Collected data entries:
++++++++

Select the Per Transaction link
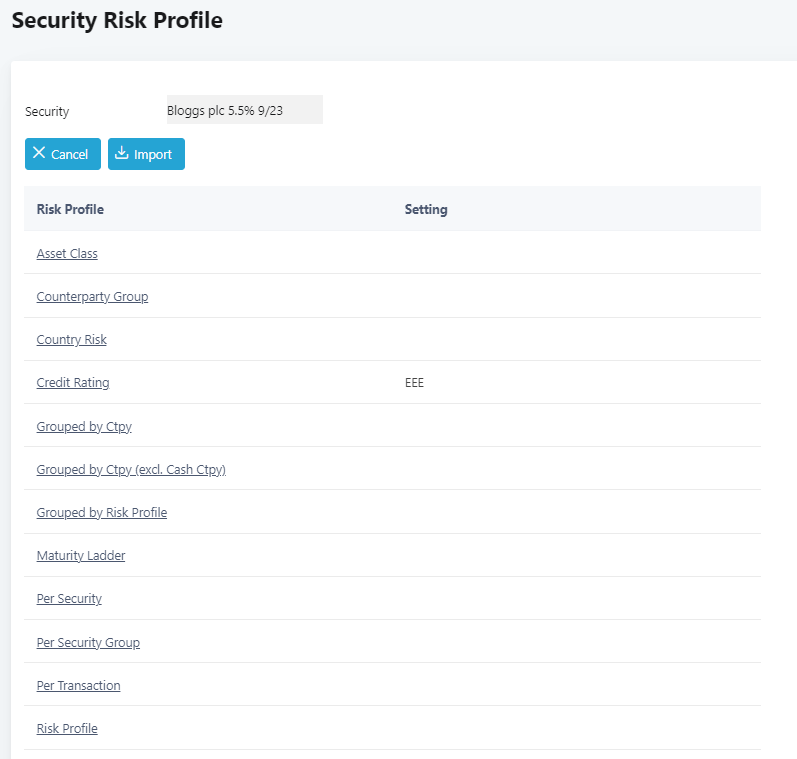 point(78,686)
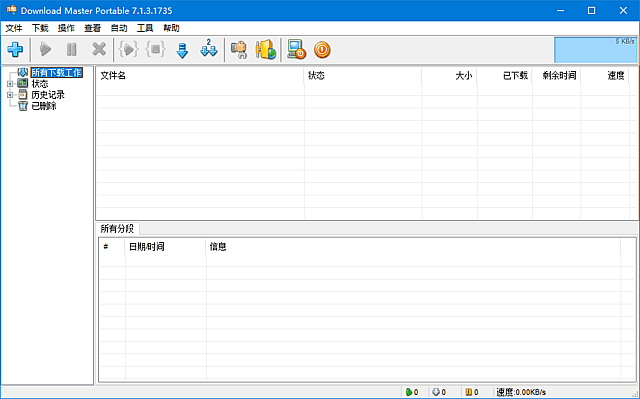The image size is (640, 399).
Task: Open the settings wrench toolbar icon
Action: (239, 50)
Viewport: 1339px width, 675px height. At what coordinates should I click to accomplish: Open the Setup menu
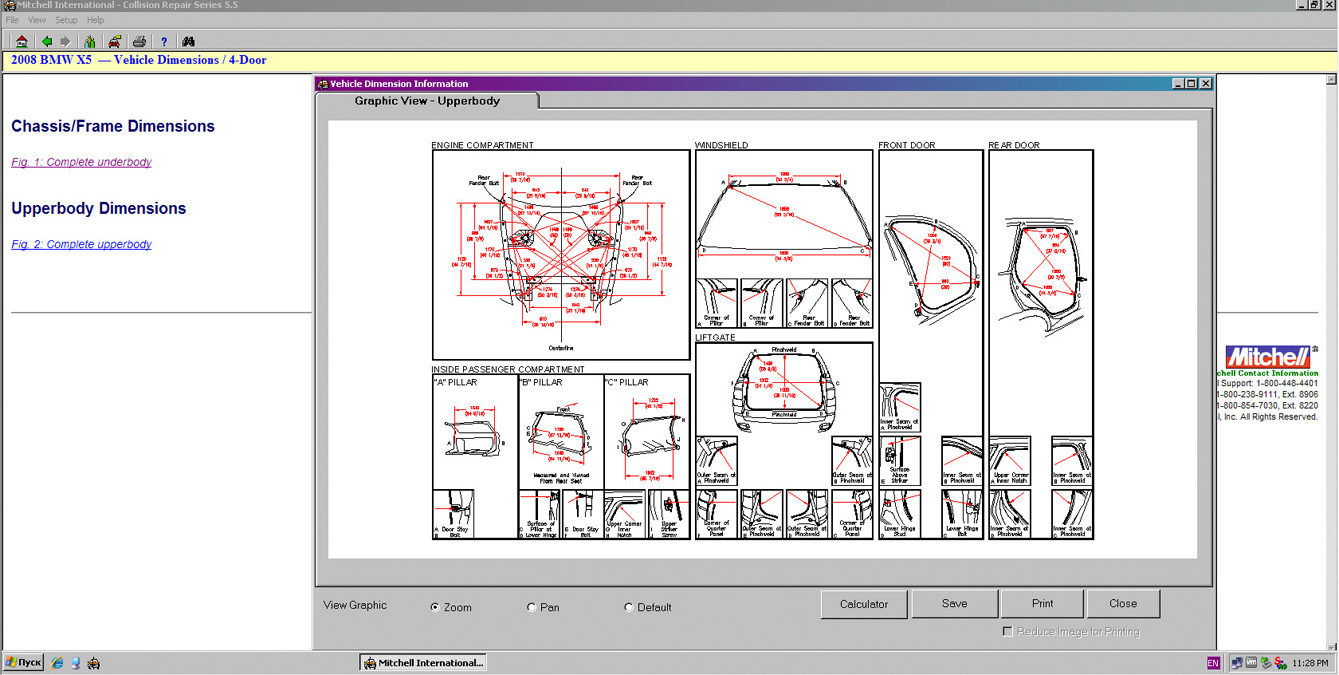click(x=66, y=20)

++++++++

EXERCISE BRIEF
An exact copy of all entries is needed, with no pictures in it.

RESPONSE
Select the Per Transaction link
 point(78,686)
The image size is (640, 399).
Task: Open the settings wrench toolbar icon
Action: (239, 50)
Viewport: 1339px width, 675px height. At what coordinates should I click to accomplish: Open the Setup menu
click(x=66, y=20)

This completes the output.